INSTRUÇÕES:
• 1. De acordo com o texto sobre o Judaísmo e os direitos humanos, qual foi o último dos processos de extermínio de judeus mencionados?
• 2. Transcreva fielmente o trecho do texto sobre o Judaísmo e os direitos humanos compreendido entre "O Judaísmo nunca" e "foi o Holocausto.", inclusive.

O Judaísmo nunca se permitiu à pregação do próprio Judaísmo, mas voltando-se para dentro, fez resistir aqueles dos quais era tirado tudo e, por isso mesmo, a luta pelo direito individual e social ganha aspectos de valor. A mesma coisa se diga dos constantes processos de extermínio de Judeus, dos quais o último (de proporções inimagináveis) foi o Holocausto.
Aqui aparece algo mais a ser ensinado: tolerância, respeito, igualdade e, a partir da Declaração Universal dos Direitos Humanos de 1948, a solidariedade entre os povos. Porque era necessário um movimento de caráter internacional, como o das Nações Unidas, que promovesse convenções internacionais sobre direitos humanos para um novo significado da igualdade entre as pessoas, inclusive Judeus de todo mundo. (Bankier:1982, 11).

LINHAS DE DADOS:
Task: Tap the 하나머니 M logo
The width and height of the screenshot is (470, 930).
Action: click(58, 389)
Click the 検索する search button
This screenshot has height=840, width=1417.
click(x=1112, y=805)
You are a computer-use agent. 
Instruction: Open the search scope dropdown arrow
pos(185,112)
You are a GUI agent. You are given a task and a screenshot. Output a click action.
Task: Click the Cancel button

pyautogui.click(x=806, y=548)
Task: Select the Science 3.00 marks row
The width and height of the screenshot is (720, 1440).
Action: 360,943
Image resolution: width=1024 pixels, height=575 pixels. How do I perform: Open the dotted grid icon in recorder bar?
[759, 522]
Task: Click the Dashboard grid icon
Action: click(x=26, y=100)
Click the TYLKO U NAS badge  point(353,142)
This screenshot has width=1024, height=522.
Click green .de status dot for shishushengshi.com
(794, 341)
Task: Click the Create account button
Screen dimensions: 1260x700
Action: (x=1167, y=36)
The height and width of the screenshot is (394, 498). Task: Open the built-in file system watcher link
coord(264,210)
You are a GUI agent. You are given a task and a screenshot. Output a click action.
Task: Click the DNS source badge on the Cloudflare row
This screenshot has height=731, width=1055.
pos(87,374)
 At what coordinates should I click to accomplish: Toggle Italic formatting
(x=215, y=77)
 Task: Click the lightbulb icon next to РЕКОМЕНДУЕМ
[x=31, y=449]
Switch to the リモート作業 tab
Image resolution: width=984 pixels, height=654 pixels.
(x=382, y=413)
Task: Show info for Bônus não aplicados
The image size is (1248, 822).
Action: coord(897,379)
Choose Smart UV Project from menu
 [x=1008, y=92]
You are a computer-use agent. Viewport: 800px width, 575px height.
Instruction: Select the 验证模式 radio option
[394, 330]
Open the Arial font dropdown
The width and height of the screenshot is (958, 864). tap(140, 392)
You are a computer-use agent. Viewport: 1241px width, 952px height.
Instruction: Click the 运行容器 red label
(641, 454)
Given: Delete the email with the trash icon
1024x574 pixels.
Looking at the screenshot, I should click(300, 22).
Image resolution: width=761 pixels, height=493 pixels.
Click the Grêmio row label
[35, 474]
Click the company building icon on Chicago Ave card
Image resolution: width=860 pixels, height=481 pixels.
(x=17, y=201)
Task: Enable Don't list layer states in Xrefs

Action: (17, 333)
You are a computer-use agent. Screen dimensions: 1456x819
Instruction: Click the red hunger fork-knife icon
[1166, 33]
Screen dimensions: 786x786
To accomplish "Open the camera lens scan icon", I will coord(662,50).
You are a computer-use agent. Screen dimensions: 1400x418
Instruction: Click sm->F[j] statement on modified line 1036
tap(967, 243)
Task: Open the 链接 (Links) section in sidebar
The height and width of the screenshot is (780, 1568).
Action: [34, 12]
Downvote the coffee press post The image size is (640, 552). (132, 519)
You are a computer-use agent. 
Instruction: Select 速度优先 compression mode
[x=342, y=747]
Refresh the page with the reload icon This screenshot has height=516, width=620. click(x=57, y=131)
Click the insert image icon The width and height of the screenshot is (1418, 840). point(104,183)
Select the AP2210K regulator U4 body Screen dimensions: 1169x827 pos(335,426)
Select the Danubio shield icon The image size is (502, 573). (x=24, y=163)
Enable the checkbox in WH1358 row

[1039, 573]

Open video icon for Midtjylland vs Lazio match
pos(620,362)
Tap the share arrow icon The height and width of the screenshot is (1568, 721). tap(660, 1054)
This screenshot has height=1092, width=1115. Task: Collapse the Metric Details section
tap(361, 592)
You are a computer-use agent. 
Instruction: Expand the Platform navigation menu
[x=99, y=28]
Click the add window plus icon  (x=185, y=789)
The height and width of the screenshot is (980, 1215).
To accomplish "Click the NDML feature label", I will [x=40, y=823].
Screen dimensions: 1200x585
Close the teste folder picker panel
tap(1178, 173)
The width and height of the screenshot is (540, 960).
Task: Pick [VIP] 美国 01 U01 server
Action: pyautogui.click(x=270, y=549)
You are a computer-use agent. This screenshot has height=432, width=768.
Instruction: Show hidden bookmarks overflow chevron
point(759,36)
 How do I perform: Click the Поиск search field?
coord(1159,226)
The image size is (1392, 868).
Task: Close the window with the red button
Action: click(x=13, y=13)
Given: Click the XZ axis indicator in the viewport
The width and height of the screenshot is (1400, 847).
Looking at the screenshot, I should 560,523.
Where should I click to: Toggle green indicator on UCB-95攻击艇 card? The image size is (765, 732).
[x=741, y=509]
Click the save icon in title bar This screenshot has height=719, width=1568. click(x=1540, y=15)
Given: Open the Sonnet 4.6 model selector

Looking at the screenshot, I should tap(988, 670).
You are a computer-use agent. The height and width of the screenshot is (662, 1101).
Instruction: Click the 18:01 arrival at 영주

RESPOSTAS DO EXERCÍCIO:
• 1. O Holocausto.

• 2.
O Judaísmo nunca se permitiu à pregação do próprio Judaísmo, mas voltando-se para dentro, fez resistir aqueles dos quais era tirado tudo e, por isso mesmo, a luta pelo direito individual e social ganha aspectos de valor. A mesma coisa se diga dos constantes processos de extermínio de Judeus, dos quais o último (de proporções inimagináveis) foi o Holocausto.